I trentenni di oggi – i cosiddetti millennials – hanno seguito la parabola di Sanremo. Sono parte del cambiamento del festival, e il festival è entrato anche nelle loro vite: “Un prodotto che è stato sempre appannaggio di persone dai 50 anni in su – prosegue Adriano – negli ultimi anni è seguito attivamente anche dalla nostra generazione. Pensiamo all’edizione dell’anno scorso, con artisti come Madame, La rappresentante di lista, Willie Peyote e i  Måneskin. La presenza di questi cantanti conferma che esiste un nuovo pubblico – noi trentenni – che ha preso una trasmissione morente e l’ha fatta propria”.

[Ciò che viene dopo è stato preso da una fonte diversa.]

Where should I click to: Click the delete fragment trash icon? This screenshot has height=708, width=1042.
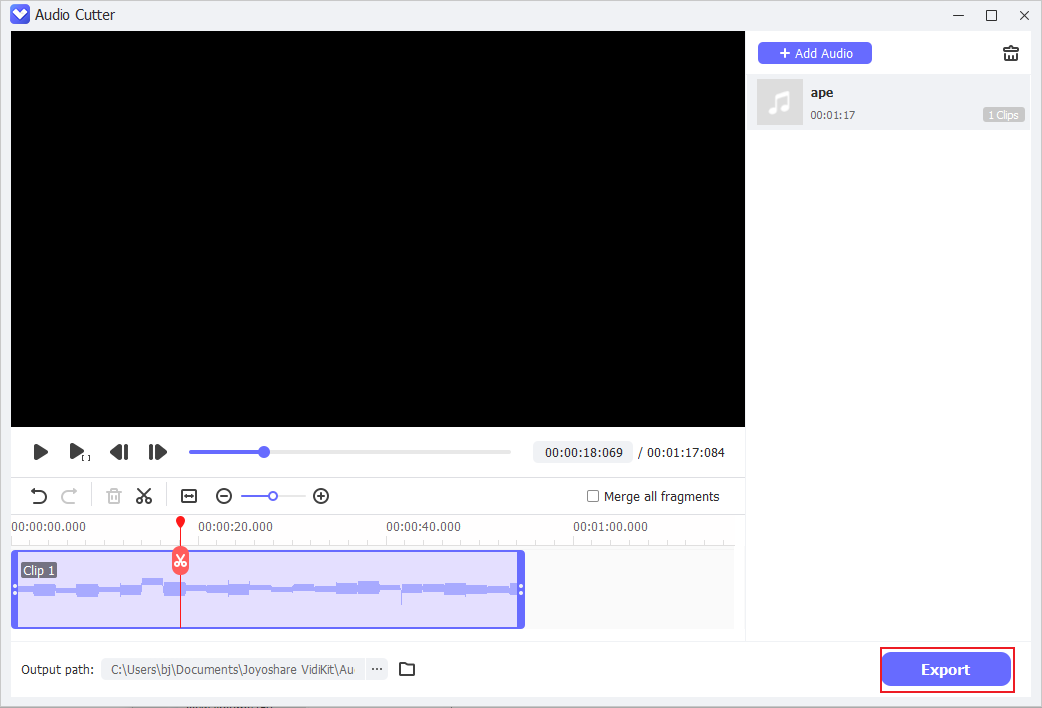[113, 496]
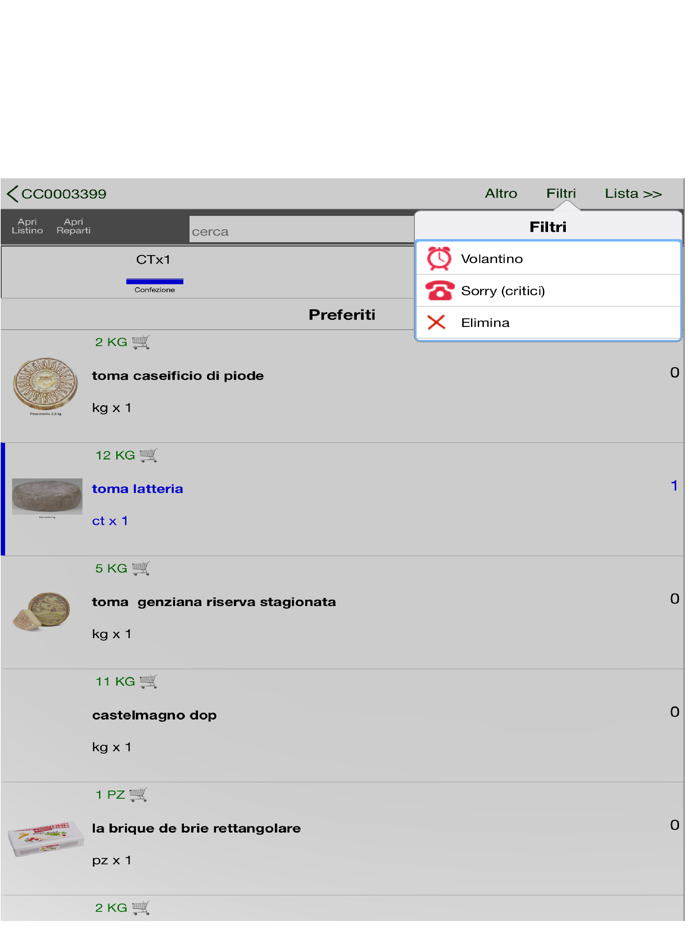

E se Sanremo si è adattato al cambiamento del panorama musicale, il nuovo pubblico ha una routine che ruota intorno alla kermesse. Secondo Adriano “per la generazione dei millennial, famosa per essere precaria e per non avere nulla di stabile, Sanremo è quasi come il Natale: una sorta di ricorrenza fissa e immutabile negli anni, una tradizione. Cartoni di pizza e si vede la finale in compagnia a casa di amici, e i giorni prima si ci si aggiorna sui gruppi Whatsapp dedicati”. Cambia il target, ma cambia anche il modo in cui viene percepito lo spettacolo. Sanremo, infatti, pare non si identifichi più con l’evento di punta di “mamma Rai”. Come evidenzia Adriano, “ormai il Festival ci fa venire in mente la gag dei The Jackal con Beppe Vessicchio, o i meme, come quelli di Bugo e Morgan: tutti fenomeni non riconducibili alla Rai”.  

Quanto ai pronostici di questa nuova edizione, secondo Adriano l’attenzione mediatica sarà massima, anche perché l’Eurovision song Contest 2022 si terrà in Italia, a Torino. “Sono stati richiamati artisti come Emma ed Elisa – entrambe non tornano da un bel po’ sul palco dell’Ariston – e poi i big della tradizione: Gianni Morandi, Massimo Ranieri, Iva Zanicchi. Quindi è un anno più difficile per i pronostici”. Ma Adriano azzarda qualche proposta: “Mahmood e Blanco sono sulla cresta dell’onda, sono entrambi molto amati, con un pubblico trasversale e apprezzati dalla critica. Ma a spuntarla secondo me sarà Elisa, che oltre a piacere a tutti ha anche una sua “internazionalità”, il che potrebbe essere un punto a favore, visto che l’Italia ospiterà l’Eurovision”. Ma Sanremo molto spesso sovverte i pronostici: “Nessuno si aspettava la vittoria dei Måneskin, o di Mahmood. Quindi chissà, magari quest’anno vince Gianni Morandi, e comunque sarebbe una bella storia da raccontare”.